First, "CPU % Busy" is a crap metric. Ignore it.
If this value is less than 100% your server is under-utilized (the CPU is idle doing nothing).

Second, and similarly, "Load Average" isn't a great metric (though it's better than "CPU % Busy").
Load Average <= number of cores in the server is a good rule of thumb, but if the load average is 10000 and the system is performing well what do you care?

Third, DirectAdmin, cPanel, and all of their ilk are terrible. They're like keeping the training wheels on your bike forever: You'll never learn how to ride if you don't take them off.
You will likely not be able to really optimize your system while using DirectAdmin or any other "control panel" - start planning to get rid of it (or if you can't, at least turn off its nuisance alerting and implement proper monitoring software - something that alerts on performance rather than "Oh hey the server looks a little busy").


Bottom line: If your system is performing well enough to meet your needs don't mess with it.

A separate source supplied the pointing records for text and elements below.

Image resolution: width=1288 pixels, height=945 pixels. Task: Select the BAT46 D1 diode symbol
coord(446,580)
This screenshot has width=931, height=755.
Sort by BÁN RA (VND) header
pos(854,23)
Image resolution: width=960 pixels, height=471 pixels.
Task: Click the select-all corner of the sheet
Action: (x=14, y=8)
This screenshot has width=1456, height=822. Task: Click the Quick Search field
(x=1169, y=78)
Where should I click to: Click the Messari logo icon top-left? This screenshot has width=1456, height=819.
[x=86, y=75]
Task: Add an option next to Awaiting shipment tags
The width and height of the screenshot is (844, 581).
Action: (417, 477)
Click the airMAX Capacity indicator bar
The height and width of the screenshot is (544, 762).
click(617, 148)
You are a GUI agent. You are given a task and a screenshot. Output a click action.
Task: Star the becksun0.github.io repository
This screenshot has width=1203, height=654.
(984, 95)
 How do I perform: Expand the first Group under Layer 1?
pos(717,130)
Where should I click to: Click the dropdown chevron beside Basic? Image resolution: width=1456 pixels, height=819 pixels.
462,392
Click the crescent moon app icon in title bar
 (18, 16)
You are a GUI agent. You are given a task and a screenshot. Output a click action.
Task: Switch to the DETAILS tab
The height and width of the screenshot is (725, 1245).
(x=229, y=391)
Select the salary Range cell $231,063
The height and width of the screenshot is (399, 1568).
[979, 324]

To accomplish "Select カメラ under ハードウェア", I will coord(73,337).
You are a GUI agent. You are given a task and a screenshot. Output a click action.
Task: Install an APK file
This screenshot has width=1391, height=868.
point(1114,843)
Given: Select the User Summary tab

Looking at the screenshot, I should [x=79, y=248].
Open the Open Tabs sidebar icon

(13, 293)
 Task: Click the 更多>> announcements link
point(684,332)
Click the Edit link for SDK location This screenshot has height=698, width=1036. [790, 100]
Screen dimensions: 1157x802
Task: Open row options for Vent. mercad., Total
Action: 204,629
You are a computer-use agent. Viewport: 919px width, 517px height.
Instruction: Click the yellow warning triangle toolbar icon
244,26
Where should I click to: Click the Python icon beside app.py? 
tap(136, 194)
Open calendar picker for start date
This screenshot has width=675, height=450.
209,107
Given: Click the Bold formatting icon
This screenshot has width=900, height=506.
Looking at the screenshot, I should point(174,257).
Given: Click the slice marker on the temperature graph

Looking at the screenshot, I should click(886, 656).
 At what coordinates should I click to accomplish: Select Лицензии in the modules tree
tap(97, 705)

If it isn't performing well (or you want to mess with it anyway) read the documentation that Lothar pointed you to and make sure you understand what each parameter you're changing does.
(The kind of cookbook cargo-cult system administration that "Linux Stuffs" article you linked to is perpetuating with their suggested values is wrongheaded: Most of the advice is generally good, but you need to go read the Apache Project's documentation for each of those parameters, thoroughly understand what they do, and determine what the right value is for your environment, otherwise you're not really being a sysadmin, you're just pushing buttons.)

You should also refer to this Server Fault question on capacity planning for web sites for some general guidance - Remember: the only way to know how a machine will perform under load is to test it.